Exclusive row locks not release
Hi,
I have a case where exclusive row locks have been placed on a table and
I don't what process has the locks or how they might be released.
The locks are still there even after I have restarted the database.
Rebooting the server also made no difference.
I am running the latest pg version 9.1.2-1.
Here is the query I used to show the locks:
select t.relname,l.locktype,page,virtualtransaction,pid,mode,granted
from pg_locks l, pg_stat_all_tables t where l.relation=t.relid order by
relation asc;
Here are the locks (excuse formatting), table name is EJB__TIMER__TBL:
relname locktype page virtualtransaction pid mode granted
pg_class relation <null> 2/63 3961 AccessShareLock true
pg_index relation <null> 2/63 3961 AccessShareLock true
pg_namespace relation <null> 2/63 3961 AccessShareLock true
EJB__TIMER__TBL relation <null> -1/1761142 <null>
RowExclusiveLock true
EJB__TIMER__TBL relation <null> -1/1758118 <null>
RowExclusiveLock true
According to pg_catalog.pg_stat_activity, there are no other connections
to the database.
Suggestions?
Thanks
Mark
Mark van Leeuwen <markvl@internode.on.net> writes:
I have a case where exclusive row locks have been placed on a table and
I don't what process has the locks or how they might be released.
The locks are still there even after I have restarted the database.
Uncommitted prepared transaction, perhaps?
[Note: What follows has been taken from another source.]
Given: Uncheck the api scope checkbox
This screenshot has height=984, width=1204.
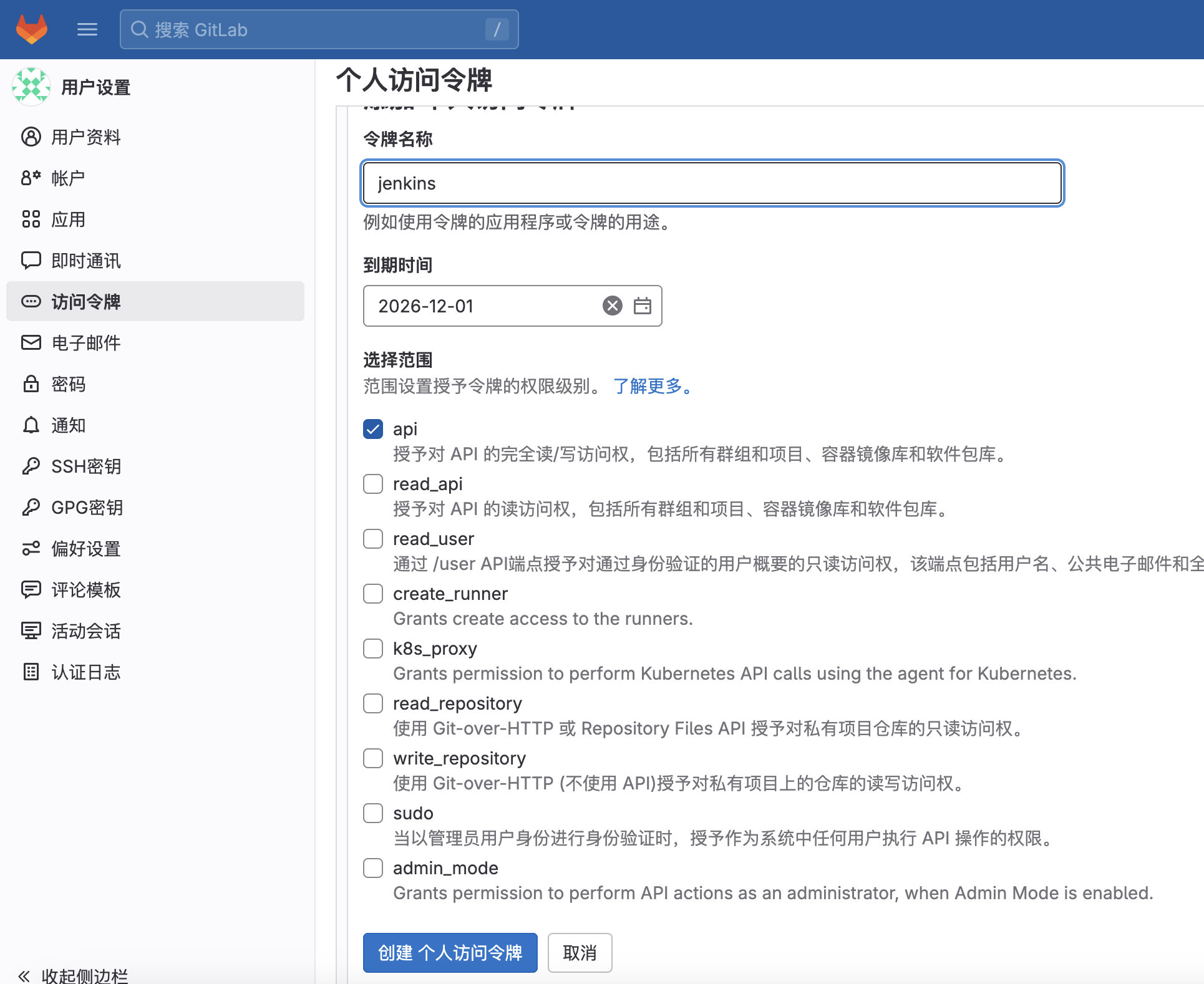Looking at the screenshot, I should [373, 429].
Look into pg_prepared_xacts.
regards, tom lane
On 20/01/2012 4:40 PM, Tom Lane wrote:
Mark van Leeuwen<markvl@internode.on.net> writes:
I have a case where exclusive row locks have been placed on a table and
I don't what process has the locks or how they might be released.
The locks are still there even after I have restarted the database.Uncommitted prepared transaction, perhaps? Look into pg_prepared_xacts.
regards, tom lane
Yes, that was it. Don't have much experience with Postgresql - had
expected all locks would have been released by stopping the database.
I used ROLLBACK PREPARED transaction_id to remove the locks.
Thanks for your help,
Mark
Hi,
Is it viable to have very many prepared transactions? As in tens of
thousands or even more?
The idea is so that a web application can do _persistent_
transactional stuff over multiple pages/accesses/sessions and have it
rolled back easily, or committed if desired. I'm thinking that it
might be better to do this instead of reinventing transactions at the
application layer.
Would it be better to have separate postgresql databases for this?
One for the persistent transactions stuff, and one for "normal"
stuff, which will manage the persistent transactions.
Regards,
Link.
On 2012-01-20, Lincoln Yeoh <lyeoh@pop.jaring.my> wrote:
Hi,
Is it viable to have very many prepared transactions? As in tens of
thousands or even more?The idea is so that a web application can do _persistent_
transactional stuff over multiple pages/accesses/sessions and have it
rolled back easily, or committed if desired. I'm thinking that it
might be better to do this instead of reinventing transactions at the
application layer.
why not uses "session" like everyone else does,
don't load the database down with managing website logic.
Would it be better to have separate postgresql databases for this?
One for the persistent transactions stuff, and one for "normal"
stuff, which will manage the persistent transactions.
what isolation level do you need for your "persistant transactions"?